This is the time when political parties knock up manifestos. Some of them have taken down their old ones from their websites lest inquisitive persons try to check the implementation score. Parties have also made bonfires out of 2014 manifestos of their rivals in New Delhi to highlight the unfulfilled promises.
Few would remember any manifesto that seriously dealt with the crisis in judiciary persisting for decades. So no promises have been broken. There is no vote bank here, and the litigants’ distress is not on par with that of farmers or jobless youth. Several chief justices had warned the government that the legal edifice is collapsing. One of them said so before Prime Minister Narendra Modi at a public function and was seen wiping his eyes. Judges have speculated the time it would take to clear the 30 million arrears of cases, and the guesstimates run up to one or two centuries. More education, rise in awareness of rights among the people and the neglect of this sector by successive governments will bring the apocalypse closer.
Though it is well known that budgets allocate a measly 0.2 per cent for judiciary, no election manifesto has touched on the lack of infrastructure of courts. A report to the Supreme Court last month showed that the central grant to state judicial infrastructure reduced by half in recent years. A bench presided over by Chief Justice Ranjan Gogoi stated in court that a visit to some subordinate courts revealed that their condition was unimaginably pathetic for years. “Court rooms are dilapidated, judicial officers work in court rooms partitioned by curtains. They are expected to write judgments expeditiously,” the judges remarked. It is reported that 140 cases were pending in subordinate courts for more than 60 years.
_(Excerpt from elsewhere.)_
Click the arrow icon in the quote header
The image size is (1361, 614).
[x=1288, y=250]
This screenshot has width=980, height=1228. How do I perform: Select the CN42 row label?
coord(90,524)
The situation at the apex level is no better. Digging into the archives of the Supreme Court one would realise the enormity of the crisis. There are more than 260 Constitution matters that have been referred to benches of five judges. Some of them were ripe for hearing in 1992. The questions are extremely complex, like the right to property after the constitutional amendments during the 1975 Emergency. Then there are 11 matters referred to benches of seven judges. They also belong to the same old vintage and involve intricate topics like the privilege of legislature versus freedom of the media. Then there are 132 cases waiting to be heard by nine-judge benches. If those gnawing issues are to be heard by Constitution benches, the rest of some 60,000 cases in the Supreme Court would be further delayed. Many old civil appeals have titles in which the name of the petitioner or respondent is followed by (D), which means they have passed away bequeathing the files to their legal representatives. The situation in the high courts is even worse.
It would seem that politicians want the judiciary to remain the way it is. It was found recently that cases of lawmakers had gone on for three decades though the Supreme Court had ordered they should be concluded within one year. In cases involving ordinary citizens some of them have exceeded four decades. As a result, jails are overcrowded; some of them accommodating more than double their capacity. Two out of three prisoners are waiting for their trial to conclude. Many of them have spent more time in detention than the maximum prescribed punishment for their offence. Reports to the Supreme Court showed that 4.3 lakh inmates shared rooms built for 3.8 lakh. This is in contrast to the plush suite allegedly provided to a politician in a Karnataka jail or a cell in Mumbai “redecorated”, in the words of a London magistrate, waiting for a fugitive tycoon.
These grim statistics crave the attention of the architects of manifestos. Linked to them is the nagging tussle between the government and the collegium that selects judges. However, the litigants’ anguish finds no mention in the cascade of promises showered on the economic, religious and communal sectors. The harvest is high there. It is not that the voters take election promises at their face value. But even a few words of reassurance are missing for those litigants who listlessly trudge the gloomy court buildings.